Read A Breath Until Forever Online
Authors: Keira D. Skye
Meredith wished she had companionship sometimes, even something as small as an acquaintance to keep her company. She had often seen hitchhikers on the road on her travels, and have often thought about picking them up, but a lonely woman was a sitting duck for trouble and so she always used her best judgment and just slowly passed them on by. Feeling the urge for human companionship of light conversation and company tortured her sometimes. Travels like this were always where she was frequently away from her husband, who usually kept the company of mistresses in different cities, however she always looked away and gave him the blinded eye. It was not fair to her that he had his extramarital affairs, however, as much as she was aware of them, she knew that when she returned, he would forever be the loyal, doting husband that he always was, not breathing a word of his multiplicity infidelities, as if none of them ever existed, as if a stranger had participated in such bad marital behavior. Still, she thought, it would be nice to have him join her sometime on the road. In a few more years, the calling work for painters was far and few between, thanks to new technology in which they could print out artwork by machines. “All of this and nobody to share with.” She said to the coniferous greens that rolled by her truck in one colorful blur as she kept driving, playing with the stereo trying desperately to find a radio station that she would be even remotely interested in.

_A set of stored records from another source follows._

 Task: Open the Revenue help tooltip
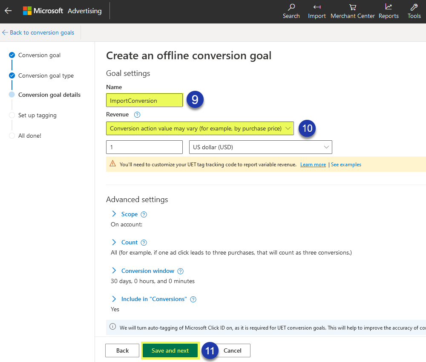pyautogui.click(x=136, y=114)
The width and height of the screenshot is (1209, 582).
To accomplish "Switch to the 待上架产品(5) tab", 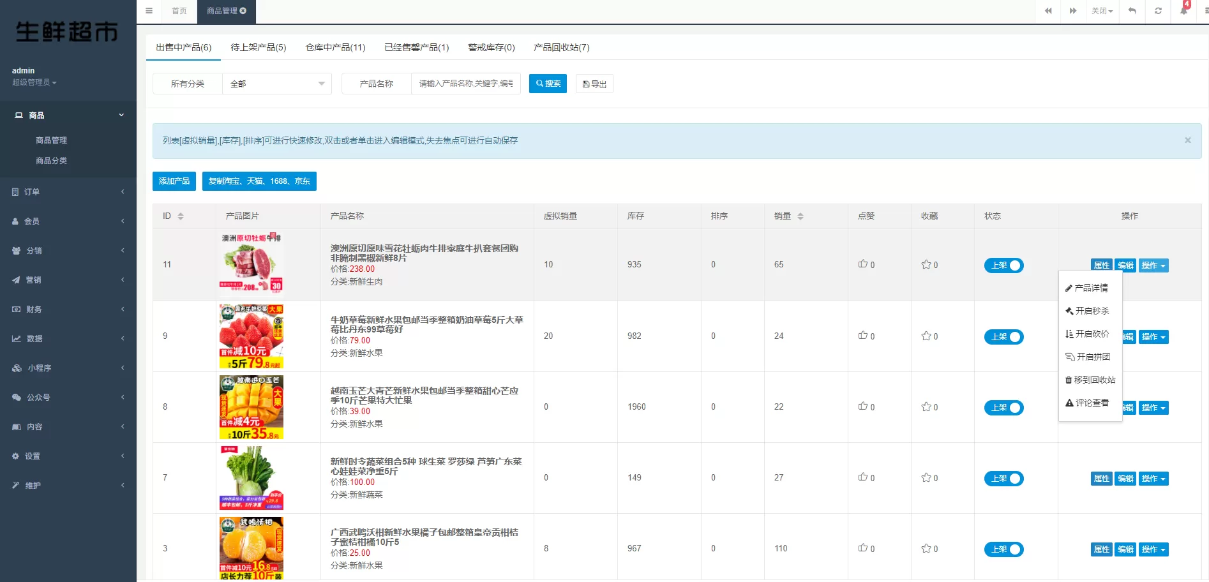I will tap(258, 47).
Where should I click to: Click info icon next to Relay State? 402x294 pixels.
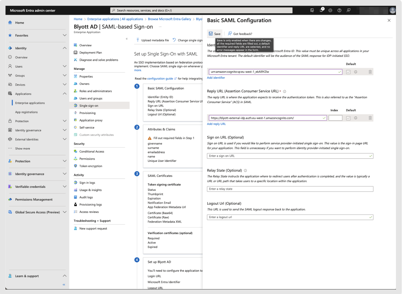pos(245,170)
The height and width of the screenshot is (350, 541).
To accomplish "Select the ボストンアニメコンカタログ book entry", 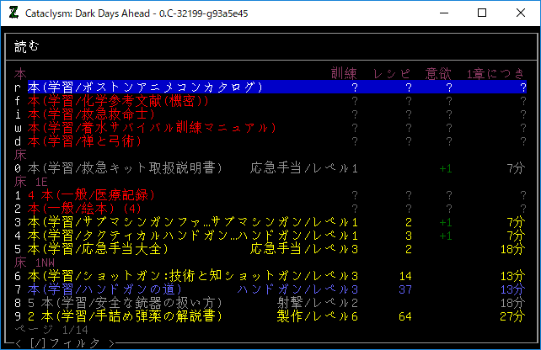I will 150,88.
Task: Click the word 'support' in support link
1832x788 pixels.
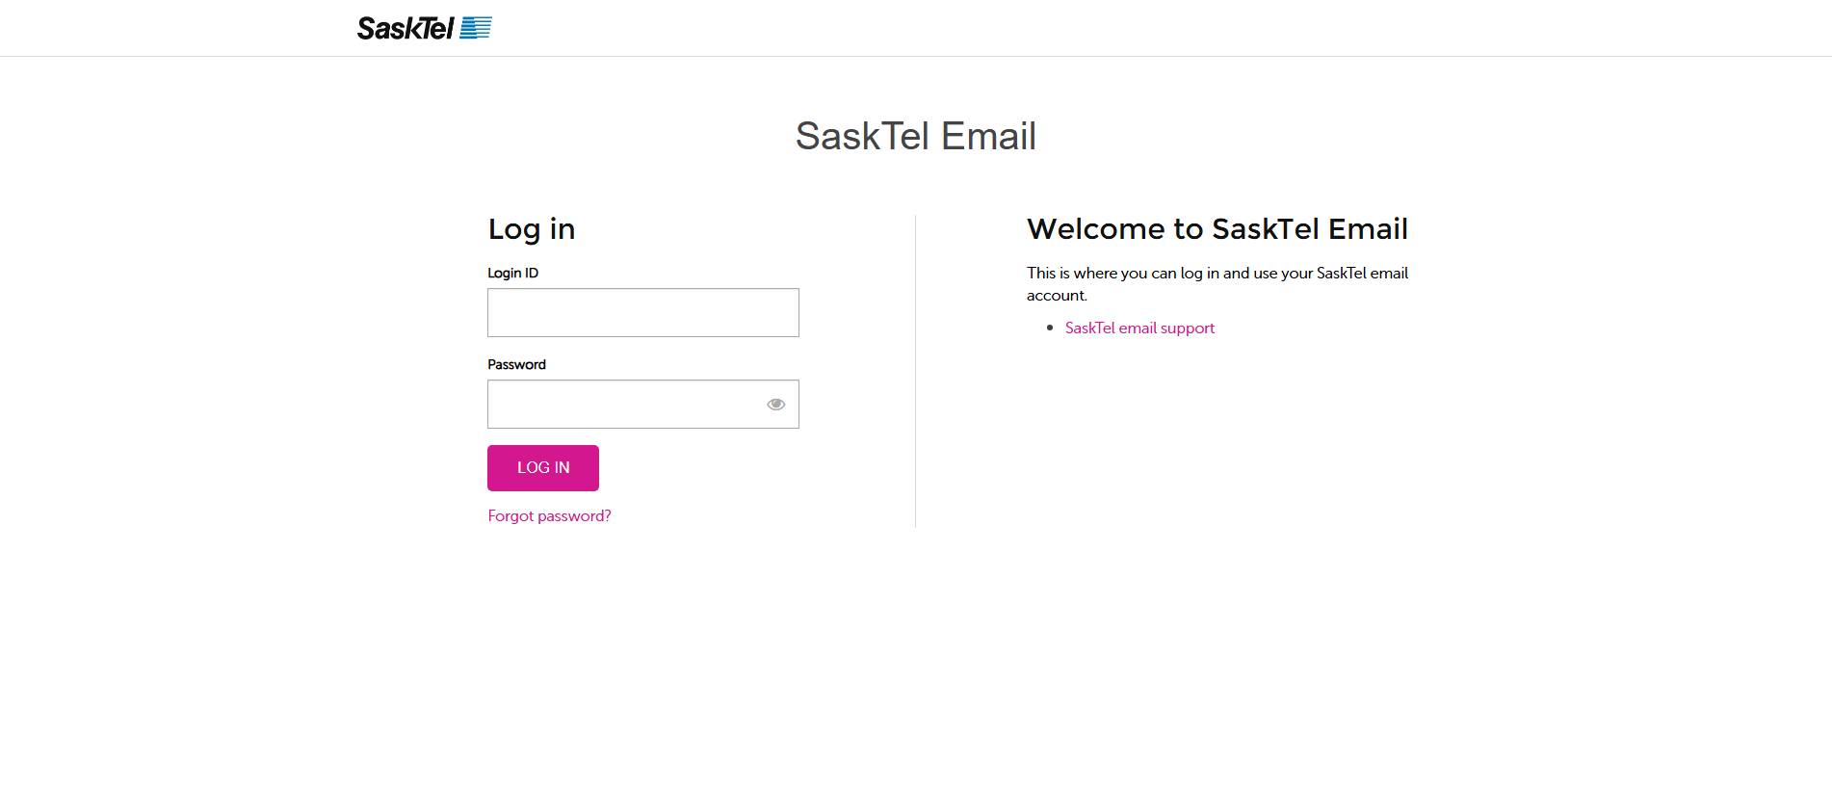Action: [1188, 329]
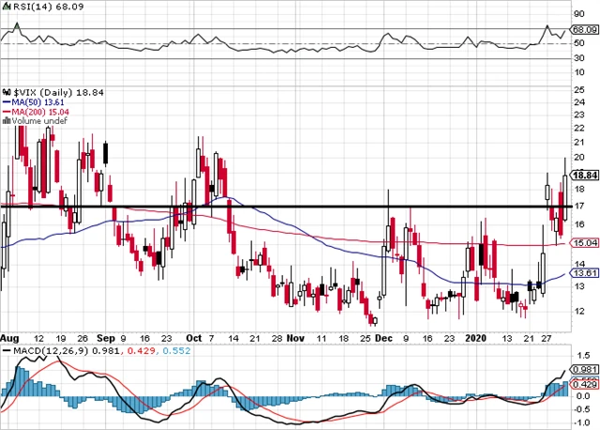The width and height of the screenshot is (600, 430).
Task: Click the Aug label on the date axis
Action: [9, 335]
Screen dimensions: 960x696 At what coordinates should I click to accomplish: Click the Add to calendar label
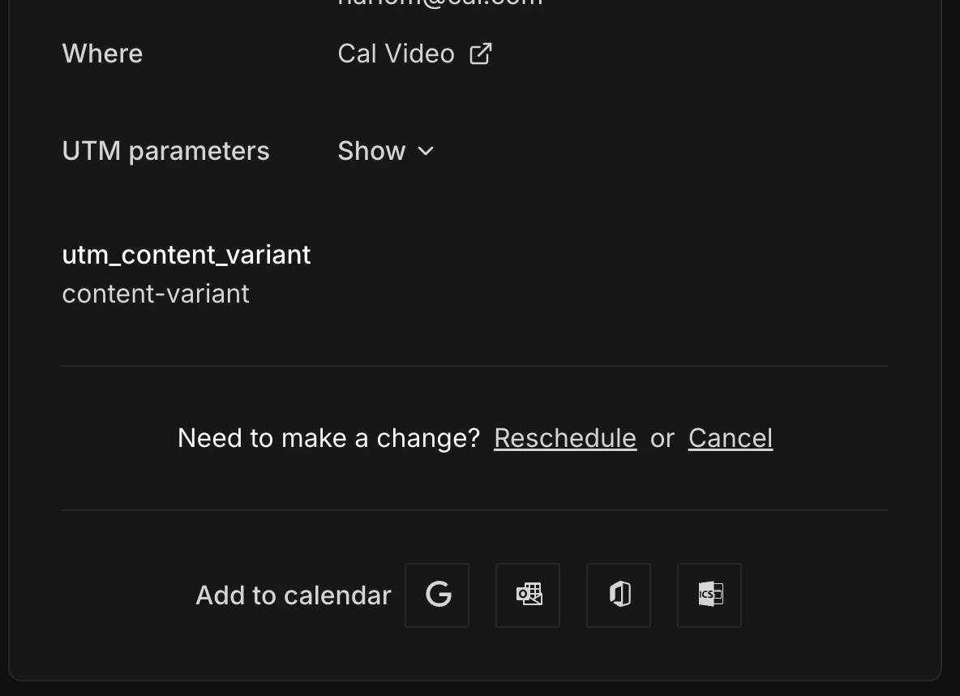pyautogui.click(x=293, y=595)
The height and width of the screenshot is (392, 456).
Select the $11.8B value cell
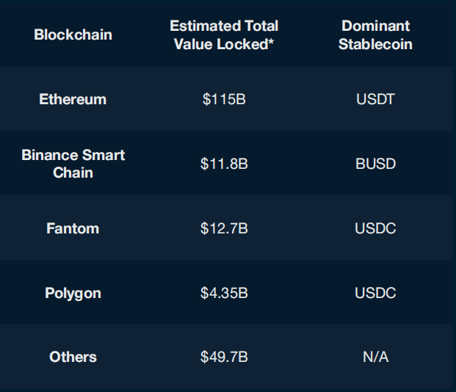(224, 164)
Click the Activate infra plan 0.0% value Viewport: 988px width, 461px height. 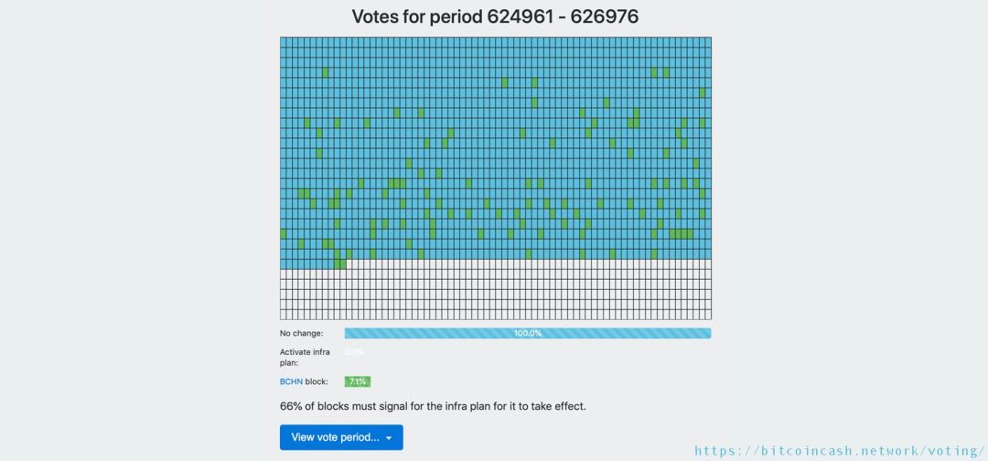click(354, 352)
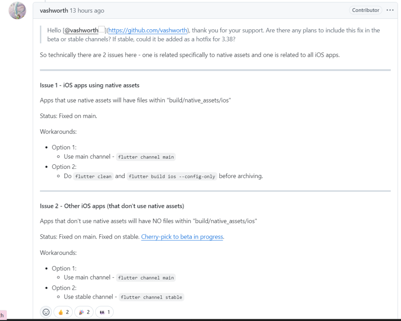The image size is (401, 321).
Task: Open vashworth author username link
Action: tap(54, 10)
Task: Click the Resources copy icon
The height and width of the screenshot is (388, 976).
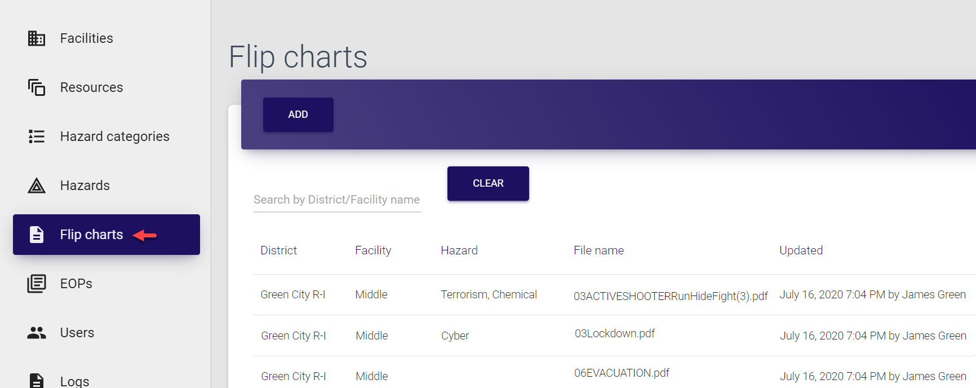Action: coord(37,87)
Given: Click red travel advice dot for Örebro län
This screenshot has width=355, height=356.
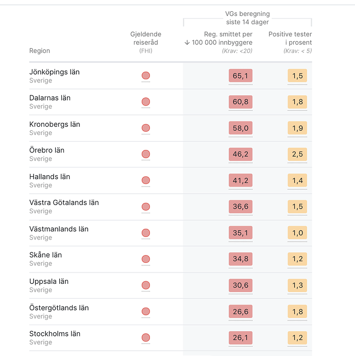Looking at the screenshot, I should pos(146,154).
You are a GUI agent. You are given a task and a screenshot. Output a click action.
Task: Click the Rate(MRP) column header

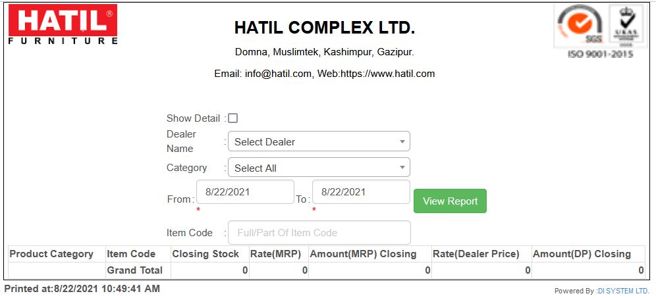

Drives like this always put Meredith into a spell. She always felt so alone on these trips. She may have had a dog at home, a teenager son, a husband, but she was lonely as hell, and as lonely as one could ever possibly be. She had lost touch with many of her friends through the years, her son was in military school by choice of her husband, the dog, Luca, who was a Golden Labrador mix was old and sick, and because of it, had a disdain dislike for human touch of any kind.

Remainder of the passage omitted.